Supplied text:
━━━
I’ve driven by the building once or twice. Drive-by sightseeing doesn’t really cut it though, does it? Not that I tried to make it stand in or stand up, make it more than it was. So when Michelle Fitzhugh-Craig emailed the invite, I said yes. Working out of the San Jose Mercury News newsroom meant it was mostly a straight shot over to Mountain View, barring the moment or two when I got turned around trying to actually find Highway 101.

And then I was there, pulling into the parking lot, dodging clouds of low-flying employees on those little baby-BMX bicycles and dashing over to the lobby of Building 43 to join members from the San Francisco Bay Area Black Journalists Association, the National Lesbian & Gay Journalists Association (Nor-Cal) and the Asian American Journalists Association (San Francisco Bay Area Chapter).
━━━
Dataset entries:
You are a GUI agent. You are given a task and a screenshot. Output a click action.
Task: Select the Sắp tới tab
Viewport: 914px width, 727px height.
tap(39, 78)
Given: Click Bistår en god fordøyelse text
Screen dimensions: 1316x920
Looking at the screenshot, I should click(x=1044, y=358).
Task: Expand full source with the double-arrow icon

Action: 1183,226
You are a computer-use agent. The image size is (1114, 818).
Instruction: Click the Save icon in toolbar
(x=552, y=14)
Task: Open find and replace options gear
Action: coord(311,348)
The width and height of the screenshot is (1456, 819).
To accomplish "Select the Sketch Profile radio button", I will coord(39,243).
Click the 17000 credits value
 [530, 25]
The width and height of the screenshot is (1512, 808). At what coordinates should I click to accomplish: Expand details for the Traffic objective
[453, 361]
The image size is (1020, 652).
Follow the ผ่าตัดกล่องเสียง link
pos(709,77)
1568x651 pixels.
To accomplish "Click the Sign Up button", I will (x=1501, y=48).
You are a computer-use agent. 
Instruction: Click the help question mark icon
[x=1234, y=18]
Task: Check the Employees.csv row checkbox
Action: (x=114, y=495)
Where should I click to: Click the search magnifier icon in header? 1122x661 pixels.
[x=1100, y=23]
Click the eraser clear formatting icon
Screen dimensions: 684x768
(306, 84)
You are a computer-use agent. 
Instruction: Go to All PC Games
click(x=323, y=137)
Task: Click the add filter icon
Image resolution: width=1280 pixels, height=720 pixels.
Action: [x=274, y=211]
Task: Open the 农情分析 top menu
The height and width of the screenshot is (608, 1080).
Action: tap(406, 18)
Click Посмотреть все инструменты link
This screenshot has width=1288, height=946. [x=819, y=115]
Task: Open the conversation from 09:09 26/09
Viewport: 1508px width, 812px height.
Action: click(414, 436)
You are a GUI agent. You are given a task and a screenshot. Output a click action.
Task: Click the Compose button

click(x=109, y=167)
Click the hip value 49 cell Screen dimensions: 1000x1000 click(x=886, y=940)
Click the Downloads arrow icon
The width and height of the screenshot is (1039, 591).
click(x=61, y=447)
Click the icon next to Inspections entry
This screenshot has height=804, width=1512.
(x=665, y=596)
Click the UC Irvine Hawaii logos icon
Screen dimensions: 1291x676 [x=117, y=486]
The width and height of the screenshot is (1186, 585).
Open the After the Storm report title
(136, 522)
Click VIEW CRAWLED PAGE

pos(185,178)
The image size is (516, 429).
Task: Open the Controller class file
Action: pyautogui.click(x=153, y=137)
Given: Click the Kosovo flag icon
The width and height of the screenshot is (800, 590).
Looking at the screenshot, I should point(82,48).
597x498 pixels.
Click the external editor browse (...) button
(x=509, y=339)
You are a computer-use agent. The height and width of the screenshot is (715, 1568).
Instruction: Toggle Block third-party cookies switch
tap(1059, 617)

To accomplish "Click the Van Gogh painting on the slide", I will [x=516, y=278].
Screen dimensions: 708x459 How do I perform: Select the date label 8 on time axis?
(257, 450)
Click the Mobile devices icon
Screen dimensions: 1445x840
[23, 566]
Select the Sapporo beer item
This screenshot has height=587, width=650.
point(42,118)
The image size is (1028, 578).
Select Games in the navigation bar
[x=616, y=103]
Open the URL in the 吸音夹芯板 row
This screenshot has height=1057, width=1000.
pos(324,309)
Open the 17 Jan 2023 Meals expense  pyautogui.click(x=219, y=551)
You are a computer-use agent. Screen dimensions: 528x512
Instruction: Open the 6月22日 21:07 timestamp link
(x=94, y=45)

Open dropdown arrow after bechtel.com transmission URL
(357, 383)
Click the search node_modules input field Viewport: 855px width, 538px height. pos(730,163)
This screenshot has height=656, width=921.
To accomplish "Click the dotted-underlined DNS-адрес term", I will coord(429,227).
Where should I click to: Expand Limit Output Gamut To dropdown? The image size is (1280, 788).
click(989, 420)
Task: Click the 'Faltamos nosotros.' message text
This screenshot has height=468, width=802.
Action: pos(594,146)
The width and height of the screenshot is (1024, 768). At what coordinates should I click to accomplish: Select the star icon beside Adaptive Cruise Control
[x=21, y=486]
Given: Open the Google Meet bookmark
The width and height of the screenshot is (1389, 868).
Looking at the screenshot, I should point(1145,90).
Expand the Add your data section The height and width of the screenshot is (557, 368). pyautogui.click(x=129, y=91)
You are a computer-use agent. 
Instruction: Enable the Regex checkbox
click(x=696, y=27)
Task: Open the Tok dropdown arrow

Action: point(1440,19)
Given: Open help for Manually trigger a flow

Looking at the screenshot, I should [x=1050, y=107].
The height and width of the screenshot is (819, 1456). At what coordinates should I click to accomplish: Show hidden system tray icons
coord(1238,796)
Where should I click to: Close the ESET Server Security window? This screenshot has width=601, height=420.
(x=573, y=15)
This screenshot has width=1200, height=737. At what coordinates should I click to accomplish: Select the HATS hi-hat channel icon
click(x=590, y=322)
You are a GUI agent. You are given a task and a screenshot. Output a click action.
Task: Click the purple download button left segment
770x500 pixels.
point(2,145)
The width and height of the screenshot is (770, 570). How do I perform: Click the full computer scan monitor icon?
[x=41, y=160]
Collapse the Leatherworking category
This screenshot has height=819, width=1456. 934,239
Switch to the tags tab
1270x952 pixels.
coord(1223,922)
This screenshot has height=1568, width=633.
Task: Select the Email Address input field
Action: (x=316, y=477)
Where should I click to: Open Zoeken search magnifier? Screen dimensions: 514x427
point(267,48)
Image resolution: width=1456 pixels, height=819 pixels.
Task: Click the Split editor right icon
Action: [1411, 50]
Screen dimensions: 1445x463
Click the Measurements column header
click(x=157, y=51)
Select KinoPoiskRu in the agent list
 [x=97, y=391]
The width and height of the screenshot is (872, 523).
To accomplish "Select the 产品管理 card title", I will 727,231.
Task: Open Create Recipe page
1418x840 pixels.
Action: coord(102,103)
━━━
Stated exercise 1:
Please format part of the listing as a Markdown table with columns Row and Line, leaving out blank lines. Begin at the line of the listing that has "Task: Click the add filter icon" and stop after the line that has "Screen dimensions: 1291x676 [x=117, y=486]".
Stated exercise 2:
Resume the account of the visit to Building 43 from where it stops.

Result 1:
| Row | Line |
|---|---|
| 1 | Task: Click the add filter icon |
| 2 | Image resolution: width=1280 pixels, height=720 pixels. |
| 3 | Action: [x=274, y=211] |
| 4 | Task: Open the 农情分析 top menu |
| 5 | The height and width of the screenshot is (608, 1080). |
| 6 | Action: tap(406, 18) |
| 7 | Click Посмотреть все инструменты link |
| 8 | This screenshot has width=1288, height=946. [x=819, y=115] |
| 9 | Task: Open the conversation from 09:09 26/09 |
| 10 | Viewport: 1508px width, 812px height. |
| 11 | Action: click(414, 436) |
| 12 | You are a GUI agent. You are given a task and a screenshot. Output a click action. |
| 13 | Task: Click the Compose button |
| 14 | click(x=109, y=167) |
| 15 | Click the hip value 49 cell Screen dimensions: 1000x1000 click(x=886, y=940) |
| 16 | Click the Downloads arrow icon |
| 17 | The width and height of the screenshot is (1039, 591). |
| 18 | click(x=61, y=447) |
| 19 | Click the icon next to Inspections entry |
| 20 | This screenshot has height=804, width=1512. |
| 21 | (x=665, y=596) |
| 22 | Click the UC Irvine Hawaii logos icon |
| 23 | Screen dimensions: 1291x676 [x=117, y=486] |

Result 2:
Google for journalists

Before the presentation

Then came forty-five minutes of tips and tricks about using Google more efficiently:

  • Don’t worry about capitalization
  • Remove results from your query by using a minus sign
  • Use Control-F to find a phrase quickly (90% didn’t know to use function)
  • Use quotations for specific phrase (“A Google A Day”)
  • Search by file type (filetype:.doc, filetype:.pdf, filetype:.ppt) or site type (site:.gov, site:.au)
  • Search within specific sites: site:apple.com, site:pizzahut.com
  • Look for and use timing and location filters on left side of search-result page
  • Currency conversion: “50 dollars in euros”
  • Unit conversion: “500 kilometers in miles”
  • Calculator: “194.43 + 73.17 + 20 + 3.25”
  • Weather forecast for locations, local movie times, stock quotes
  • Sort searches by relevance or by subject (size, color, type)
  • Search by image (Google Goggles)
  • Find academic and research documents in Scholar.google.com
  • Google Translate (or the Translate app) for language tools — translated search, text, Web page
  • Hit Google Trends and Google Insights for Search (seasonality of searches: “wedding planning” peaks in late December; regionality of searches; google.com/publicdata to search/visualize public data “unemployment rate”; Google Fusion Tables)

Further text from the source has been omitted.